I don't think I misread at all.

Unless they set

mesh_fwding='1'
mesh_gate_announcements='1'
mesh_rssi_threshold='-80' (or some other sensible value that gives a good connection)

then yes they would indeed have the same problem.

Well, I think you still do. You try to explain things to me that are already clear to me.

My first reply was to nemesis, due to them suggesting something irrelevant to the problem at hand. Therefore I asked them about their understanding of the mesh and the problem. (And they answered and do indeed seem to understand it well enough.)

I appreciate that you gave a useful solution to the problem and I never denied that, there's no need to repeat that to me over and over.

I apologise for repeating myself. I am too used to people not reading full threads and instead skipping to the end and not noticing solutions have been suggested/put forward.
This thread should be closed now in my opinion.

There is an argument that the solution should be incorporated somehow into the mesh configuration processing.... That is probably for a new thread.

This is most likely a misconfiguration and not a bug (my 2 cents).
In these cases sharing the relevant configuration of the devices may help debugging.

Hi!

thanks for the pointers in the right direction.
Mesh forwarding and RSSI threshold seems to be set correctly but for the gate announcements, I had to use the scripts above.
the hotplug script did not work for me for some reason (current openwrt master build) so I built a combination of the two posted solutions like so:

In etc/crontabs/root

*/5 * * * * /usr/bin/mesh_param.sh

and in /usr/bin/mesh_param.sh

#!/bin/sh

. /lib/functions.sh

parse_list() {
        local value="$1"
        local _device="$2"

	current_value="$(iw $_device get mesh_param)"
	[ "$value" != "$current_value" ] && iw $_device set mesh_param $value
}

parse_interface() {
        local section="$1"
        local _mode
        local _mesh_param
        local _mesh_id
        local _device

        config_get _mode "$section" mode
        # Not mesh then exit
        [ "$_mode" != "mesh" ] && return 0

        config_get _mesh_param "$section" mesh_param
        # No mesh_param list then exit
        [ -z "$_mesh_param" ] && return 0

        config_get _mesh_id "$section" mesh_id
        while true; do
		sleep 5
                _device=$(iwinfo | grep "$_mesh_id" | awk '{print $1}')
                [ -z "$_device" ] && continue

                config_list_foreach "$section" mesh_param parse_list $_device
                break
        done
}

config_load wireless
config_foreach parse_interface wifi-iface

Together with the aforementioned option list mesh_param 'mesh_gate_announcements=1' this works nicely.

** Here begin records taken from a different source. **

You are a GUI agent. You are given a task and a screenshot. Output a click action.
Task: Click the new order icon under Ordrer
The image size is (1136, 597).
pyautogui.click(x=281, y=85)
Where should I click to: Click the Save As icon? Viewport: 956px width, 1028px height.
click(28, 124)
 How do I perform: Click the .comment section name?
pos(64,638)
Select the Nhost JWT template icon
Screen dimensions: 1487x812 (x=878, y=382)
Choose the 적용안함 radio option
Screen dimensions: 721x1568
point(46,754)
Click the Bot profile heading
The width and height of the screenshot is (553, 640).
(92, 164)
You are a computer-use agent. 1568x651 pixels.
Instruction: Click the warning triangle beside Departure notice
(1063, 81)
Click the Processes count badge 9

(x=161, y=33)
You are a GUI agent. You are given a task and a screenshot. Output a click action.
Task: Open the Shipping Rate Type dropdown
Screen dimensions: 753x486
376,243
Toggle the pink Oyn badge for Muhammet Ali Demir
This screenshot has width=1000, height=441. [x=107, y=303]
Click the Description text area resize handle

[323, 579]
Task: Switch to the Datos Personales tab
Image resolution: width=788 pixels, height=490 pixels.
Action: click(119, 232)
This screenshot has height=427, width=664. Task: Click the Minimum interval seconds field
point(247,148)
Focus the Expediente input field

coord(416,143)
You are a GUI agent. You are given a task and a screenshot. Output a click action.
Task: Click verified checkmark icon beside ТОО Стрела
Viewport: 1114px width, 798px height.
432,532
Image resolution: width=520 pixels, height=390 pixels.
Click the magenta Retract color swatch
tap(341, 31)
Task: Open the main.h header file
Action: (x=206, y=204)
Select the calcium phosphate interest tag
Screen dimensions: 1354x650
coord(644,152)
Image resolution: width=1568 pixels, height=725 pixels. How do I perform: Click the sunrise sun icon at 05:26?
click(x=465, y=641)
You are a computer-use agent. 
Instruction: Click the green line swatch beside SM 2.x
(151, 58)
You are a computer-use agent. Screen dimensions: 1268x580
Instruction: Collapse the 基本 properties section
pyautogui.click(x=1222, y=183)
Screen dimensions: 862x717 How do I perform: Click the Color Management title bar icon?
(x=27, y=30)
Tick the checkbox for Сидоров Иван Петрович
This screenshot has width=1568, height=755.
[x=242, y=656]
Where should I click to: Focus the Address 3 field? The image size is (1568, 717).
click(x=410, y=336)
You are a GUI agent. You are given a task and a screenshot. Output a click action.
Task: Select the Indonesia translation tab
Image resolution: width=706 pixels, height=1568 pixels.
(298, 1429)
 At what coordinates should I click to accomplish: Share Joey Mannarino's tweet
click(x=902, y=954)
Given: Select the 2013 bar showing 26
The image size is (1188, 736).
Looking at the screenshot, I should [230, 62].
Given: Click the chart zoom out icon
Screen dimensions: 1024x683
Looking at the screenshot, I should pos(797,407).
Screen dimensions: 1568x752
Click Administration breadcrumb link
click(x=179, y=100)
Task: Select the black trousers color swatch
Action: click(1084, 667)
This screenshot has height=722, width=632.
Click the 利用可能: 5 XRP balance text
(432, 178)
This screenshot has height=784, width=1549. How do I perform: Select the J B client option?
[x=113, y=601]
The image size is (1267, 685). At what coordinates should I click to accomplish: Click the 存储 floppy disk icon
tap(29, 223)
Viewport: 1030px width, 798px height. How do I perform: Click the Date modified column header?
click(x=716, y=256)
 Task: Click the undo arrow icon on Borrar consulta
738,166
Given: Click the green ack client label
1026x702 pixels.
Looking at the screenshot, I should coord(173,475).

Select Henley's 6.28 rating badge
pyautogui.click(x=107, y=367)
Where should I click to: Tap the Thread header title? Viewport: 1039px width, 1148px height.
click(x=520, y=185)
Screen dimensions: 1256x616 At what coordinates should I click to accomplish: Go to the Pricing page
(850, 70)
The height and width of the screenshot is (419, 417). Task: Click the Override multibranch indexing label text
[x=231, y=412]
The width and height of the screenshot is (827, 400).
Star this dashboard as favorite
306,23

Interestingly enough the mac80211.sh script seems to correctly set all the paramters but the set for mesh_gate_announcements is ignored while the other two are set correctly (I did some "echo debugging" and it correctly calls the iw binary to set all three parameters).

On another probably related note: I can't get multi-hop meshes to work reliably even with the options set correctly. I'm running current OpenWRT master on IPQ4019 (hap-ac2 and disc-lite5-ac; tested with both upstream and -ct driver & firmware with exactly the same results).

The mesh builds correctly and works but when it's not a full mesh (so forwarding is required), the moment I start iperf the mesh is dead and does not recover without restarting the mesh interfaces on all involved routers...

Has anyone experienced a similar issue and knows how to work around this? (In my case it's only a 3-device mesh that is pretty much static so using two separate, bridged meshes is possible but I'd like to have the airtime management benefit of running a single mesh)

Update:
With my laptop in monitor mode I can confirm that even with the correct settings applied, ARP frames aren't relayed anymore after a traffic burst.
My SSH session still lives after starting iperf but iperf drops to 0bit/s after the first few packets and after that point ARP doesn't get relayed anymore until I restart the mesh interface.